Mit dem Fahrrad kommt ein Mann mit bunter Weste und kurzer Hose durch die Hochhaus-Siedlung geradelt. Der 44-Jährige, der aus dem Iran stammt, sucht im neuen, sogenannten "Social Bus" im Frankfurter Stadtteil Griesheim nach Hilfe für sich und seine Familie. "Ich arbeite in der Gastronomie, aber das Geld reicht einfach nicht," erzählt er. Er habe den Flyer zum neuen Angebot gesehen, das er "super" finde. Daher sei er gezielt hierhergekommen, sagt der Mann, der seinen Namen lieber nicht nennen möchte. Er will nicht wiedererkannt werden.

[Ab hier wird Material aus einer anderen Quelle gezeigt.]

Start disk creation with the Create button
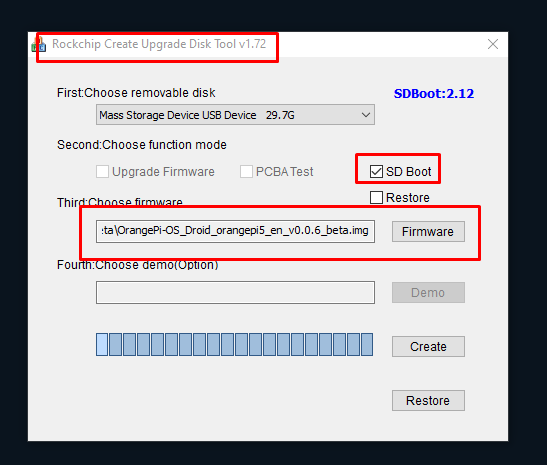Image resolution: width=547 pixels, height=465 pixels. pos(428,346)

Scham und Sprachbarriere verhindern Behördengänge
Denn so wie für ihn ist es für viele Menschen in dem sozial benachteiligten Stadtteil von Frankfurt am Main noch immer mit Scham behaftet, bei einer Behörde um Hilfe zu bitten. Auch die Sprachbarriere stellt für viele ein Problem dar - 71 Prozent der Einwohner in Griesheim haben einen Migrationshintergrund. "Jedes vierte Kind lebt hier unterhalb der Armutsgrenze," sagt Sozialarbeiterin Bettina Guth. Sie ist eine der drei Mitarbeitenden des Jugend- und Sozialamtes, die an diesem Tag für Beratungen zur Verfügung stehen.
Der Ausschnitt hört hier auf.